RDF Turtle can be embedded into an HTML page using the HTML script tag. The Turtle format is relatively easy to work with because it mostly consists of simple lines of three consecutive concept URIs: <Subject> <Predicate> <Object>, Q1 a Item. Any seemingly long URI prefixes can also be abbreviated with the @prefix directive.

<script type="text/turtle" id="P15"><![CDATA[
@base         <https://research.moraleconomy.au/entity/> .   # called wd: in Wikidata's dumps
@prefix rdf:  <http://www.w3.org/1999/02/22-rdf-syntax-ns#> .
@prefix rdfs: <http://www.w3.org/2000/01/rdf-schema#> .
@prefix wikibase: <http://wikiba.se/ontology#> .
@prefix wdt:  <https://research.moraleconomy.au/prop/direct/> .

<P15>
  # "a" is pre-defined to stand for rdf:type, but the purpose of it is arguably hard to remember
  rdf:type wikibase:Property ;   # the entity is a Property
  wikibase:propertyType wikibase:WikibaseItem ;   # the Property takes an Item as its value

  # claims with simple values - "truthy" statements
  wdt:P30 <P14> ;   # inverse property of - appears in work  (en)

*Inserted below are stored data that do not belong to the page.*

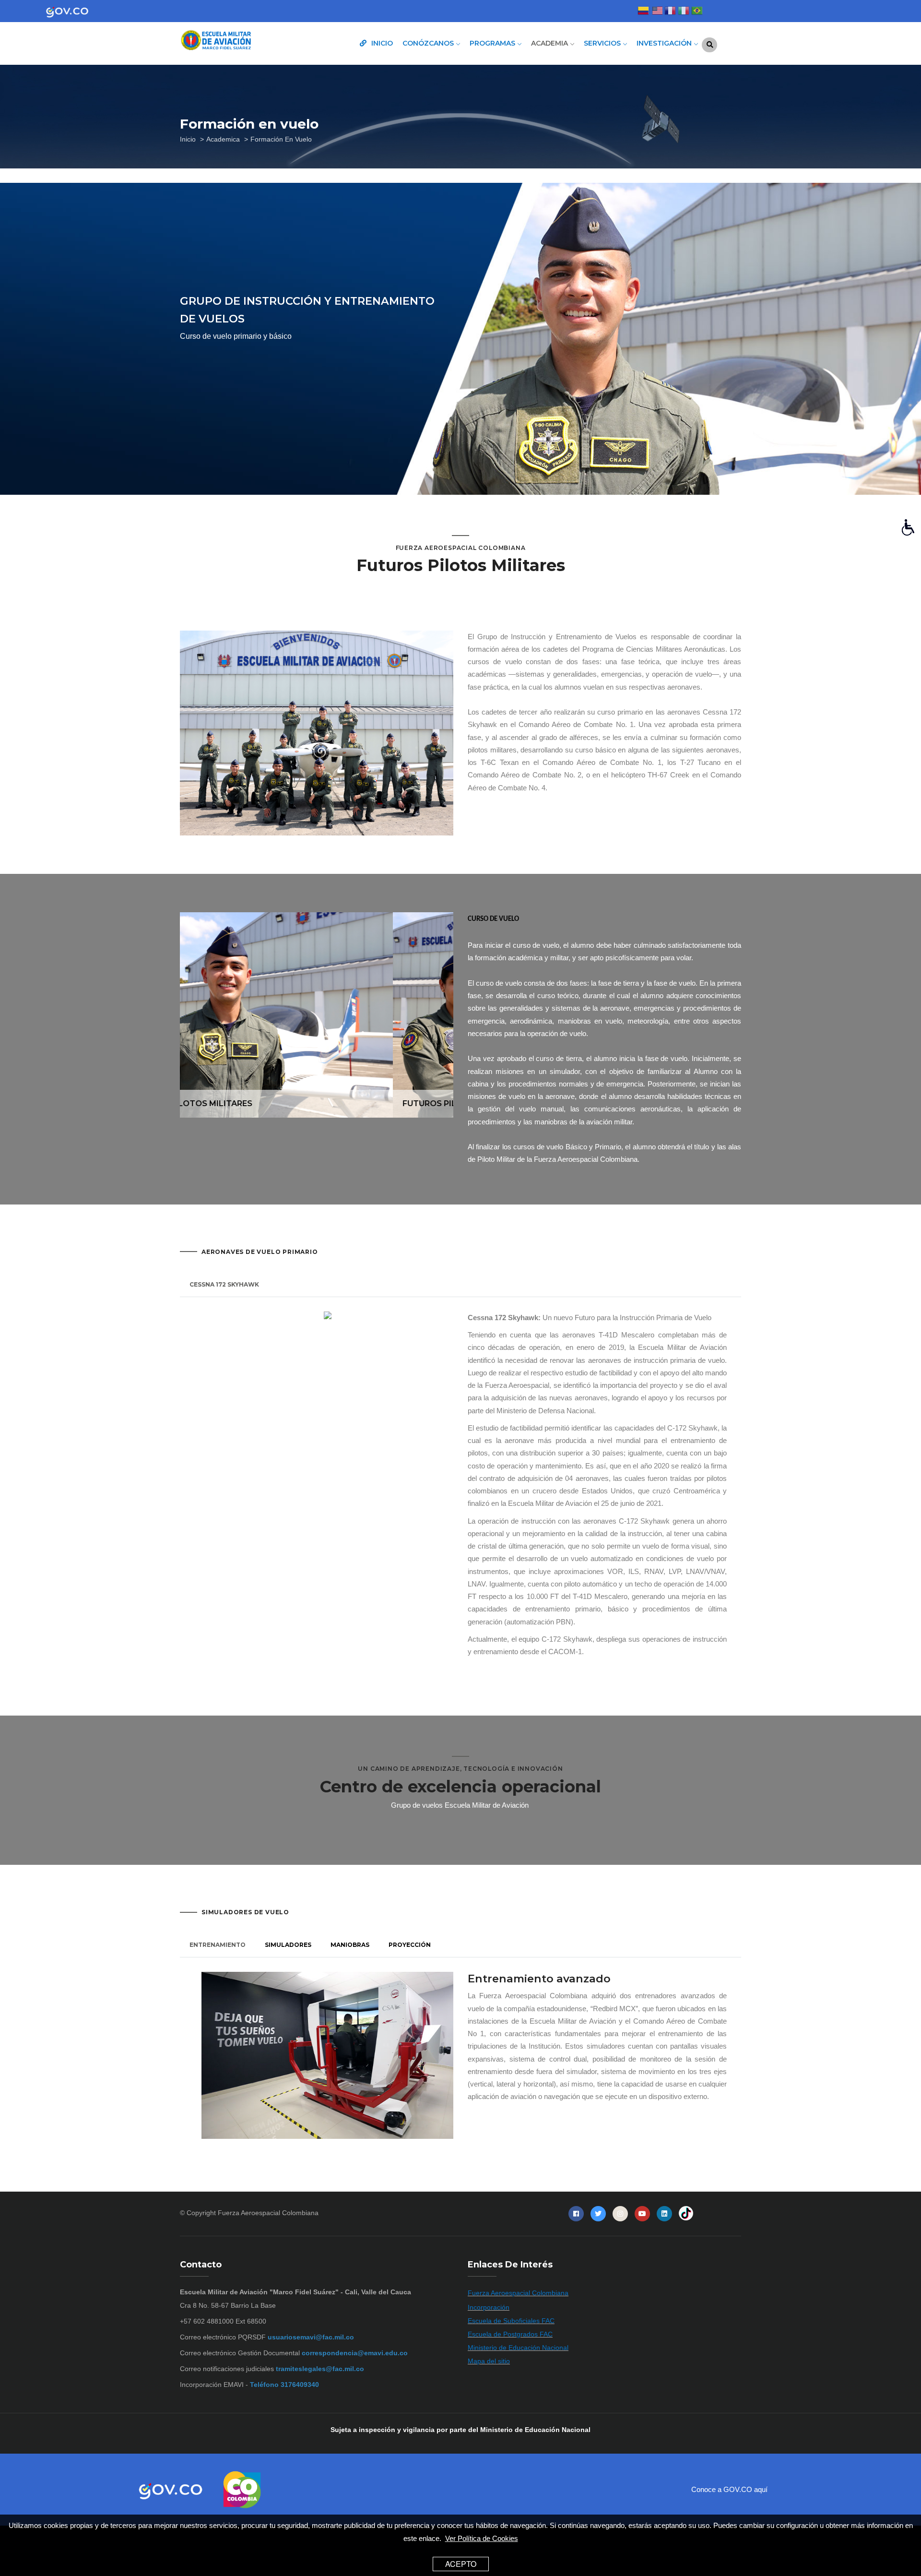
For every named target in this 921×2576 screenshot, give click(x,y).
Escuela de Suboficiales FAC (511, 2321)
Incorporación (488, 2307)
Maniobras (350, 1944)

  schema:description "a Property"@en ;   # Item or Property description
  skos:altLabel      "depicts"@en , "illustrates"@en , "tropes"@en , "motifs"@en;   # each alternate label
  skos:prefLabel     "work depicts or contains"@en .   # primary label
  # if the least-edited thing is last, it's harder to forget the last period.
]]></script>

For a prettier display of RDF statements and the potential to use the multilingual editor to add or change lines just as with Wikibase, we want MediaWiki to find this Turtle block and interpret all its lines into a series of claims internally. This should not be difficult — Turtle is relatively easy to parse. Once we know MediaWiki can parse the contents, a simpler syntax for marking Turtle blocks may be in order:

```ttl
@base  <https://research.moraleconomy.au/entity/> .
# ... prefixes ...

<P15>  a  wikibase:Property .
# ... characteristics or claims ...
<P15>  skos:altLabel  "depicts"@en .
<P15>  skos:altLabel  "illustrates"@en .
<P15>  skos:prefLabel  "work depicts or contains"@en .
# we could make every statement a "complete sentence" like this; the semicolon and comma are just abbreviations.
```

The only real issue with this simplified syntax, or even the wordier HTML syntax, is that it does not necessarily signal to MediaWiki that this is not simply "a" random Turtle example for decoration but really is the Turtle block to represent this particular wiki page. For this purpose we can make use of MediaWiki's Magic words feature and add a string which marks a Turtle block as an Entity block. In theory, MediaWiki should scan the overall page for __ENTITY__, mark the page as a potential Entity if found, and if this string was found on a line inside a particular Turtle block, begin parsing the Turtle block as a special Entity block rather than simply for syntax highlighting.

```ttl __ENTITY__
@base  <https://research.moraleconomy.au/entity/> .  # __ENTITY__ could also go in a comment, etc
# ... prefixes ...

<P15>  a  wikibase:Property .
# ... characteristics or claims ...
<P15>  skos:prefLabel  "work depicts or contains"@en .
```

Lexemes

Querying Turtle blocks

Turtle blocks may seem almost too simple. How can the search function possibly query for them? Well, every Entity within Wikibase secretly contains a JSON file, and Wikibase manages to search through these just fine.

It seems (?) that the claims inside Wikibase Items are cached in a SQL database. If this is the case, searching for any label or Property ID should not be any slower than if Entities were input in JSON. For that matter, a regular text search should be able to find un-localized Item and Property IDs or an Item's own localized labels on any Item.